Technology Stack and Architecture
Tmock is built with modern, open-source technologies:
Language: TypeScript
- Strong typing for maintainability and readability
- Shared types across API and (optionally) the GUI where relevant
Proxy / API Component:
- Handles all standard HTTP methods
- Terminates incoming requests from clients
- Applies service, client, and scenario logic
- Forwards requests upstream or synthesizes responses directly
GUI Application:
- Framework: Vue.js
- UI Library: Vuetify
- Based on Google’s Material Design specification
- Provides a clean, accessible, and consistent user experience
- Features:
- Service definition and management
- Client configuration with complex matching rules
- Scenario creation, editing, and assignment
- Enable/disable toggles and overview of active configurations
Planned Enhancements: Live Request Logging & Inspection
To further increase observability and debugging capabilities, Laposa plans to add:
Request Logging with Live Inspection
- Real-time view of incoming requests and outgoing responses through Tmock
- Filter by service, client, or scenario
- Inspect applied rules and modifications for each request
- Support for troubleshooting:
- Why a specific scenario was (or wasn’t) applied
- Which client definition matched
- How headers, status, and body were transformed
This will turn Tmock into not only a mocking proxy, but also a diagnostic and analysis tool for complex integration behavior.
Benefits
By introducing Tmock into test and staging environments, teams gain several advantages:
Realistic yet controllable environments
Use live services where possible, and selectively mock where necessary.

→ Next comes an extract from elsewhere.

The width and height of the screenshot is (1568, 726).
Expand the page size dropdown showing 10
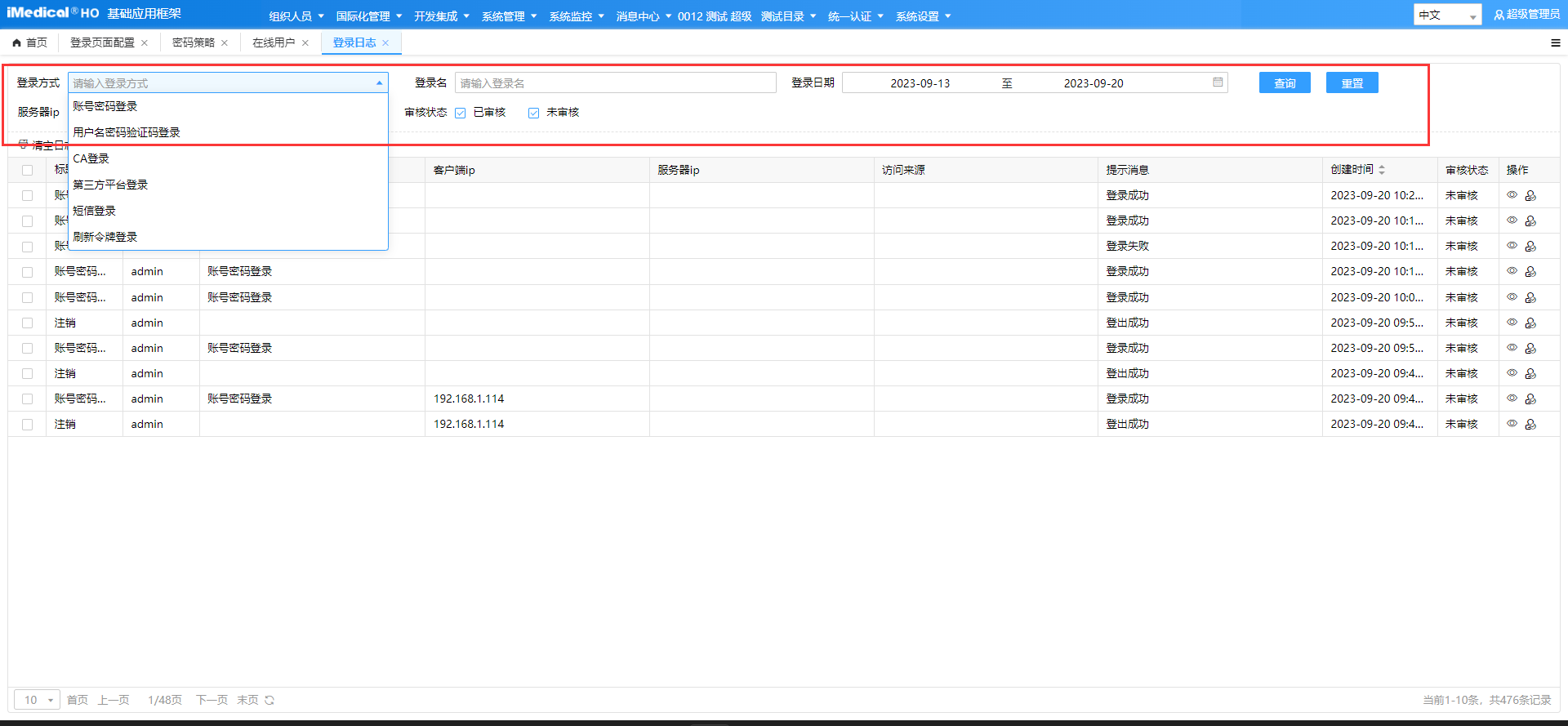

Faster and more reliable test cycles
Avoid external flakiness, rate limits, or downtime blocking test runs.
Improved coverage of edge cases
Simulate failures and unusual responses without needing backend changes.
Concurrent and isolated behaviors
Different teams, users, or environments can have different mock rules while sharing the same infrastructure.
Reduced maintenance overhead
Move away from scattered, code‑embedded mocks towards centrally managed, GUI‑driven configuration.
Open source and extensible
Built on widely adopted technologies, Tmock can be extended and integrated into broader testing and DevOps workflows.
Conclusion
Tmock transforms how teams approach integration and end‑to‑end testing in distributed, API‑centric systems. By acting as an intelligent HTTP mock proxy, it decouples test behavior from application code and from the limitations of upstream services.
With its TypeScript core, Vue/Vuetify UI, and flexible concepts of Services, Clients, and Scenarios, Tmock offers a powerful yet approachable way to orchestrate complex testing behavior across users, devices, and environments—paving the way for faster, more reliable, and more realistic testing workflows.